Exercise.
Type out every one of the entries below word for word, but leave the pictures out.

----- Excerpted data -----

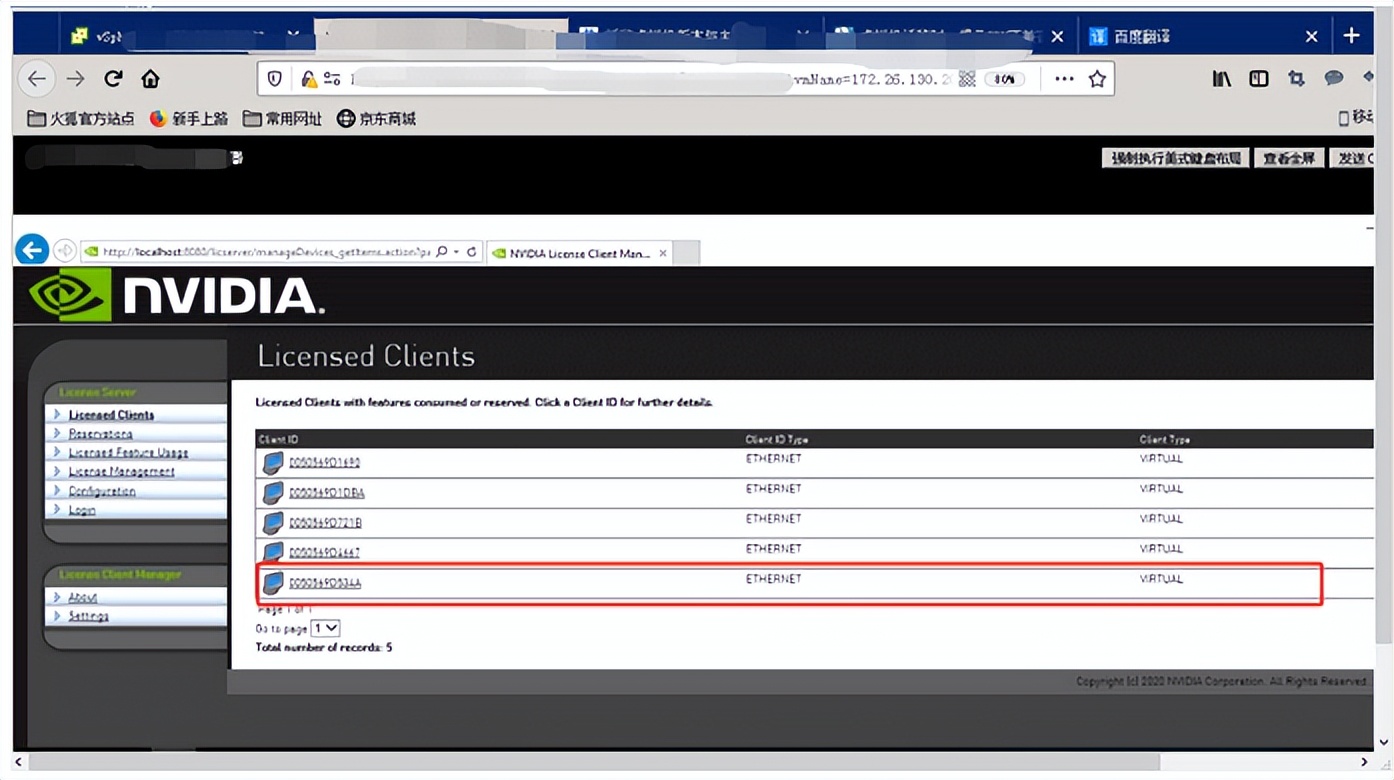The width and height of the screenshot is (1394, 780).
Task: Bookmark this page with the star icon
Action: click(x=1097, y=79)
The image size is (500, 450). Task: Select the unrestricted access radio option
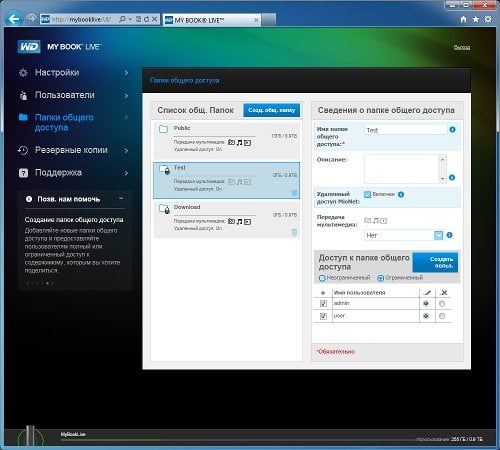[x=322, y=278]
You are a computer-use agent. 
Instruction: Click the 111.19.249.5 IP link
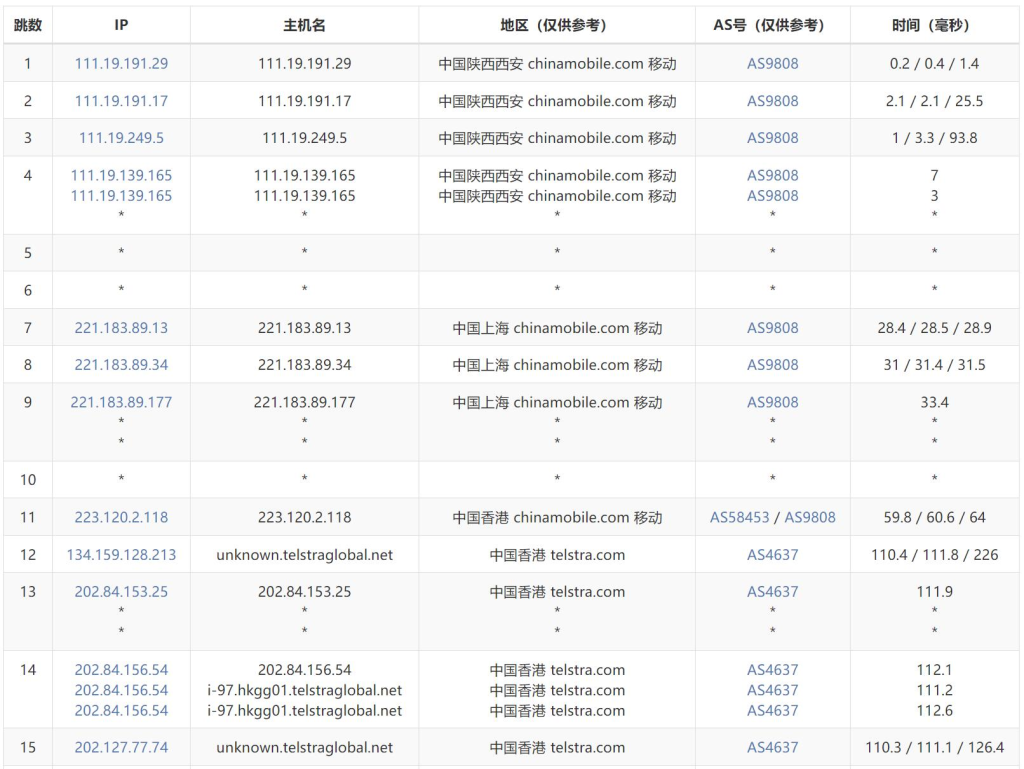(121, 138)
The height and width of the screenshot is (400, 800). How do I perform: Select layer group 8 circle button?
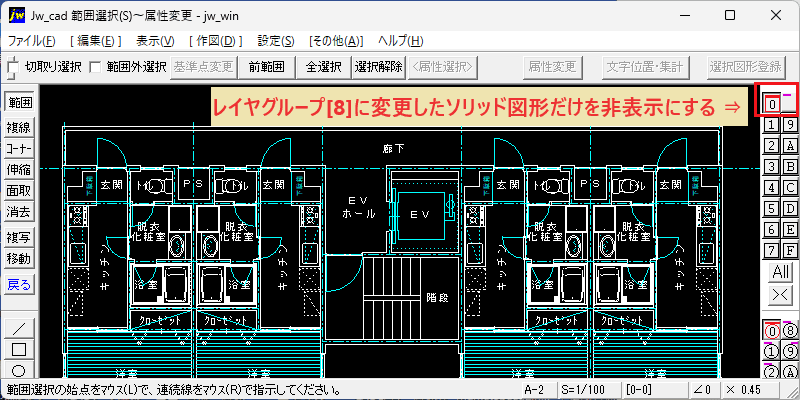789,331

-----

Correct response.
The width and height of the screenshot is (1394, 780).
Task: Bookmark this page with the star icon
Action: click(x=1097, y=79)
The image size is (500, 450). Task: Select the unrestricted access radio option
[x=322, y=278]
You are a computer-use agent. 
Instruction: Click the 111.19.249.5 IP link
(121, 138)
The height and width of the screenshot is (400, 800). How do I perform: Select layer group 8 circle button?
789,331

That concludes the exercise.